其后两人同样装束,神情肃穆。
忙碌人群霎时静下,惊疑观望。
朱县令正抱着鸭蛋分配,愕然抬头。
待她看清官服样式,面色遽变,忙整衣上前,语气微紧:“敢问……几位大人——是?”
那冷面官员翻身落鞍,矫若鹞鹰,未立刻理会县令,锐利目光越其肩头,精准锁住凉棚下莹白新棉山——日曜之下,几欲灼目。又扫过禽蛋、粮谷、山果,最后移向闻声转头的陈谷雨与谢晚舟。
她眼神在谢晚舟身上极快掠过,终定格陈谷雨脸上。
她从怀中掏出一面乌木腰牌,上刻清晰篆文——“司农寺京畿所”。
“本官,乃司农寺京畿所,农判官,赵元朗。”
她声音不高,却字字清晰,带着冰凉的穿透力,众人心头压了块巨石,“奉上命,特来查验青白契地新棉产出实情,并……着尔立取契地所用棉种,即刻呈验!以供司农寺详研。”
语平淡无波,却如惊雷炸响!
司农寺京畿所!
奉上命!
查验实情!
着尔立取棉种呈验!
每句话都重若千钧。
县令脸色瞬白——京畿所之人,竟绕她这县令,直找陈谷雨?
此绝非寻常程序!
柳青眉头紧锁,忧色深重。
谢晚舟指尖倏凉,下意识地想挡在陈谷雨身前作为屏障。
陈谷雨闻“着尔立取棉种呈验”时,心头一紧。
芒种时县令低语“棉种无恙否?”林明贞深潭眸中一闪而过的‘收缩”’,各地试种失败蹊跷,瞬间串联,化眼前赵判官冰冷面孔下深不可测寒意。
立秋暖阳仍高悬,契地丰收仍耀眼。
然此来自京城司农寺、绕地方官府突然降临,如巨大不祥阴影,骤笼刚浸喜悦之地。
赵元朗目光牢锁陈谷雨脸,不容置疑重复:“陈谷雨,速取棉种。

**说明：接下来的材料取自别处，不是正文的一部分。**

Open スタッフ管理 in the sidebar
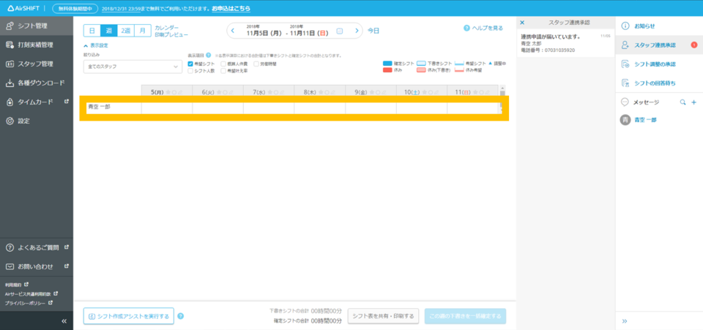The image size is (703, 330). coord(37,64)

”
空气凝若胶冻,远处禽场聒噪似被掐断。
所有目光聚于棉山前身姿挺拔女子身上。
县令面若金纸,唇翕无声。
柳青忧心如焚。谢晚舟掌心沁汗。
然被如电目光锁定之陈谷雨,初时惊愕与心底冰寒,不过瞬息,便沉淀眉宇为深潭沉静。她未慌乱,未解释,未旁顾。澄澈如秋水、坦荡似青冥的眼神迎上赵元朗审视。